Although leukemia relapse is still the major cause of treatment failure after SCT, our knowledge about the biology of relapse has increased enormously.8 Relapse mechanisms include clonal evolution of the leukemia, loss of polymorphic target antigens, and evasion of malignant cells into sanctuary sites with weaker immunosurveillance, such as central nervous system or testes. Besides, the loss of the mismatched HLA genes after haploidentical SCT and the downregulation of HLA class II molecules in the HLA-matched setting can impair leukemia cell recognition. Further mechanisms include the expression of inhibitory immune checkpoint molecules and the induction of an anti-inflammatory cytokine milieu by the leukemic cells. Understanding of these mechanisms will be essential in the future to develop individual treatment strategies. In the present paper, Lulla et al used the monitoring of several relapse mechanisms to demonstrate the increased immune pressure caused by the transfused mLSTs. Indeed, leukemic blasts from all 5 patients who relapsed despite adjuvant mLSTs showed one or more of the described immune escape mechanisms. Conversely, this was not the case among controls with posttransplant relapse who had not received mLSTs.
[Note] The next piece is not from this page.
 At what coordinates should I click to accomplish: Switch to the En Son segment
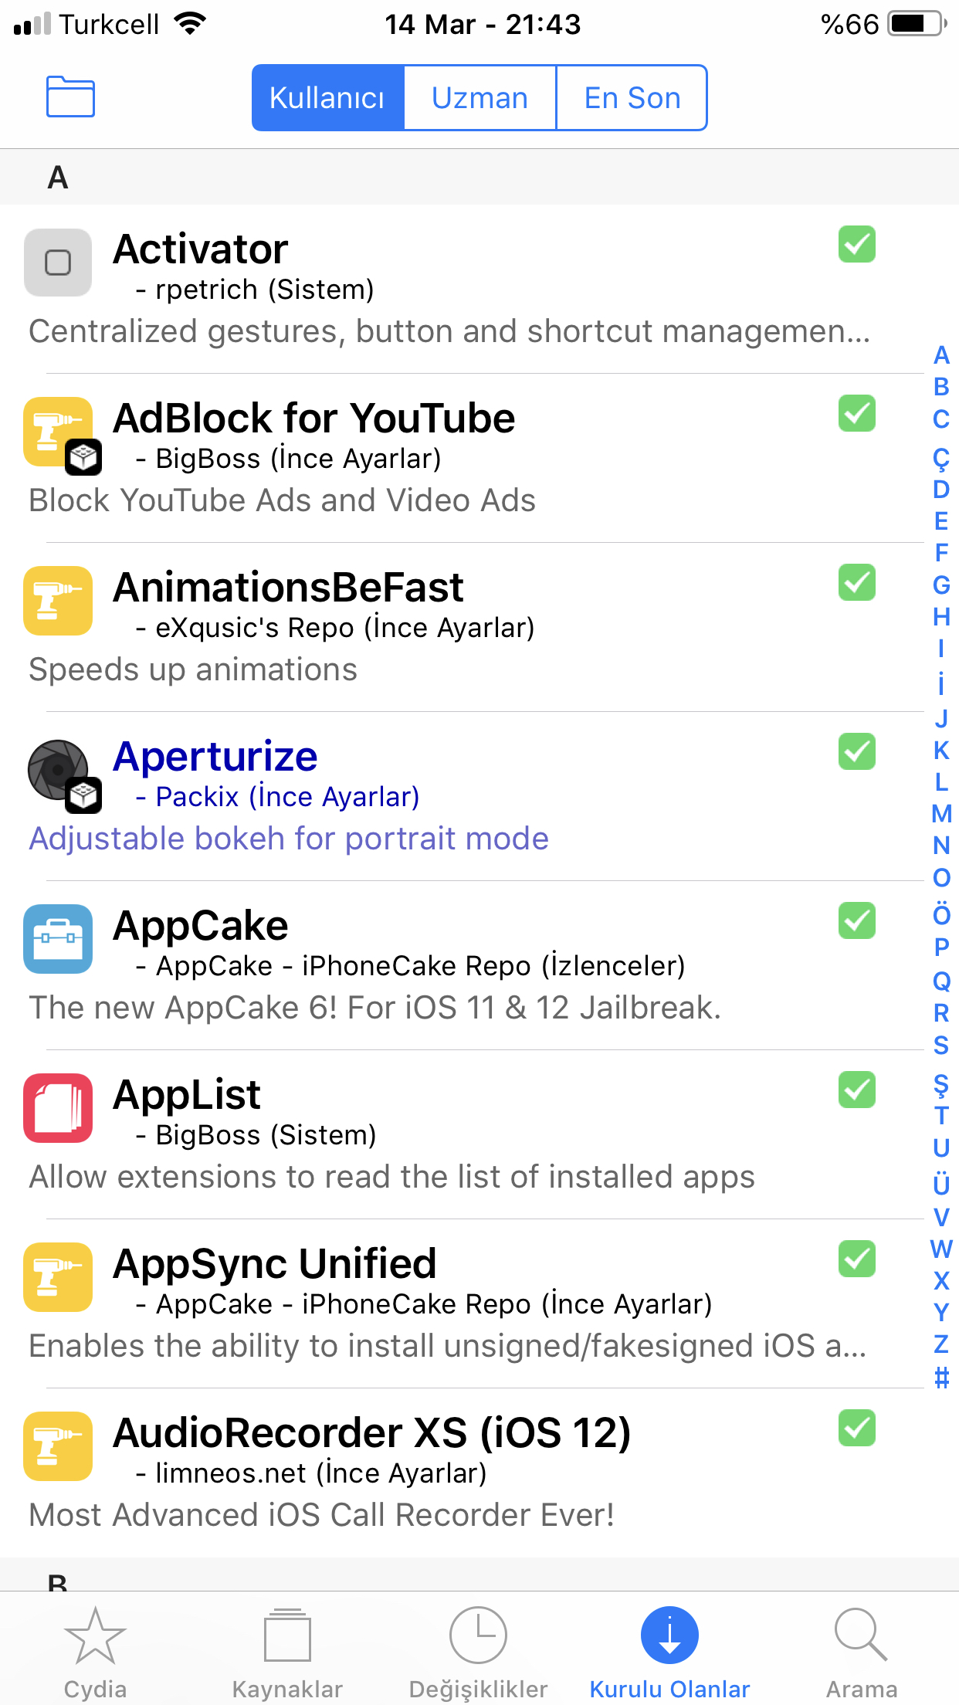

From the clinician’s perspective, mLSTs represent a promising platform for consolidation strategies posttransplant. In general, future efforts should be put on standardization and simplification of the production protocol. Generation of mLSTs, as with many other approaches using specific T cells, is still complex. The ability to expand this technology to different centers has to be proven. Several scenarios for clinical application can be envisioned (see figure): adjuvant infusion early after SCT (see figure panel A) is attractive, because leukemia burden is low, and effective interventions would avoid early relapse, which is associated with a dismal prognosis. However, in the present study, this was prevented by a long production time with a median of 34 days of culturing. Therefore, strategies to start production of mLSTs before HCST or in parallel to the engraftment period, reduction of production times, or early posttransplant treatment with specific drugs like tyrosine kinase or histone deacetylase inhibitors prior to delayed adjuvant mLST application (see figure panel B) could be considered. With regard to treatment of overt hematological relapse (see figure panel C), the results of this trial underscore the limited efficacy of allogeneic T cells when given to patients with active leukemia, although clinical effects of mLSTs were observed in 2/8 patients. This has been shown repeatedly, regardless of the used strategy.9 Therefore, mLSTs will most likely not be a suitable monotherapy in patients with overt relapse either, but might be successfully used for consolidation after disease control by chemotherapy or novel drugs. As shown in the paper, immune escape strategies of malignant cells are also active in the context of mLSTs. Hence, combinations with drugs specifically thought to overcome these escape strategies (such as checkpoint inhibitors) might be a future option.
In summary, after establishing improved production strategies and integration into multimodal therapy, the described approach might become a safe and effective instrument for prevention and treatment of posttransplant relapse.
Conflict-of-interest disclosure: The author declares no competing financial interests.